Setting aside time and resources to create a will is one of the most important steps you can ever take. This is supposed to be the last word regarding how you would wish to have your property distributed when you die. But will contests are not uncommon.
If you are concerned that one or some of your beneficiaries might dispute your will, you may consider including a no-contest clause. But what exactly is a no-contest clause and how does it work?
Understanding a no-contest clause
At the very basic, a no-contest clause bars beneficiaries from challenging a will by stipulating that should they do so, they will inherit nothing. California probate law recognizes no-contest clauses in wills and other estate planning tools like trusts. Thus, if deemed valid, the probate court will enforce it. Generally, no contest clauses are enforceable when a beneficiary disputes a will without probable cause
A no-contest clause does not automatically disinherit a beneficiary who chooses to ask questions. In fact, there are times when the no-contest clause itself can be contested. For instance, a beneficiary may challenge the no-contest clause on any of the following grounds: fraud, duress, forgery, lack of capacity, menace, revocation or improper execution.

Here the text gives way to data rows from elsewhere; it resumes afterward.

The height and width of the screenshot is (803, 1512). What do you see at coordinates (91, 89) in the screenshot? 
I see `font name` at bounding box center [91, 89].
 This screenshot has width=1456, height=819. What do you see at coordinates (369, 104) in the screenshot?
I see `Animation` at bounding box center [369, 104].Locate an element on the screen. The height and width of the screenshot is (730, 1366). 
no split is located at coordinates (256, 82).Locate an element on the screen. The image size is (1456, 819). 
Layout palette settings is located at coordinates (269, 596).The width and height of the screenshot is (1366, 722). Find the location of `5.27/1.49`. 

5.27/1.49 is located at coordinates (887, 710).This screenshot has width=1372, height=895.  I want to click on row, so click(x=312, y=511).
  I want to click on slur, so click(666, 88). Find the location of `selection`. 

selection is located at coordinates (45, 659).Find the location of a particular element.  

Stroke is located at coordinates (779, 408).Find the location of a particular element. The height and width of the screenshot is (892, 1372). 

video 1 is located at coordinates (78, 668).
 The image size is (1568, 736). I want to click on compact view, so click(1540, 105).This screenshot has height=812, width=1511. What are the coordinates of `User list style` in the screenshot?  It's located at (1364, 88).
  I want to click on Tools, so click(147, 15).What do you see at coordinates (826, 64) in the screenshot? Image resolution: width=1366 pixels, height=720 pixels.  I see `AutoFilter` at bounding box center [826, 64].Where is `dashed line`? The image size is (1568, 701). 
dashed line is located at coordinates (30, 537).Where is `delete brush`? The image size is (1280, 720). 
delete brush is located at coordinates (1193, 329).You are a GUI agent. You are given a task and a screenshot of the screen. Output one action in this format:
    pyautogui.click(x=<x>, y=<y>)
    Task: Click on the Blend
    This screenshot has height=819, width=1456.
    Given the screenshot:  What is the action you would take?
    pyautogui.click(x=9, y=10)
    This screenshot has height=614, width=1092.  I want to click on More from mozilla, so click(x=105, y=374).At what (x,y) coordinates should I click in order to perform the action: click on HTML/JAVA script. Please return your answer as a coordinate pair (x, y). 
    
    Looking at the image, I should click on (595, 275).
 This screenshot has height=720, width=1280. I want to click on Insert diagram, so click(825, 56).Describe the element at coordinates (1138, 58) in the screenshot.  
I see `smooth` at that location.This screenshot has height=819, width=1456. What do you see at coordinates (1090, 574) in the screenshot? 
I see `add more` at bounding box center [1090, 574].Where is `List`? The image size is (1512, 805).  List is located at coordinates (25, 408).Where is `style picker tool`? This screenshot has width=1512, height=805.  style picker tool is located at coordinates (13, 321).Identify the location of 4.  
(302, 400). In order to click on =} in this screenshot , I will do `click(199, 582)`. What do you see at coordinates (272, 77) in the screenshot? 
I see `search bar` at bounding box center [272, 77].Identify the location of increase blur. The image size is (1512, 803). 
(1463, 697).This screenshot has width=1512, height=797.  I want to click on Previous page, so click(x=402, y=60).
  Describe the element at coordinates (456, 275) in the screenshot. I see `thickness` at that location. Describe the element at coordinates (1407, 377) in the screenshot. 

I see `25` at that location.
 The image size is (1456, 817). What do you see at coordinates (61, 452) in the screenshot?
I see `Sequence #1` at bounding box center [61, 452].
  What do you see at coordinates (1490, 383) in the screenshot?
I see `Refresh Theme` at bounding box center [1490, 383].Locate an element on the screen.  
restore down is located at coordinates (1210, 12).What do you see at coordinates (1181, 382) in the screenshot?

Also, keep in mind that California is a community property state. This means that you cannot create a no-contest clause that serves to bar your spouse from accessing their legal portion of the estate.
A will is one of the most sensitive documents you can ever sign. Unfortunately, you cannot please everyone. To deter disgruntled beneficiaries from challenging your will without probable cause, you may consider incorporating a no-contest clause in this important legal document.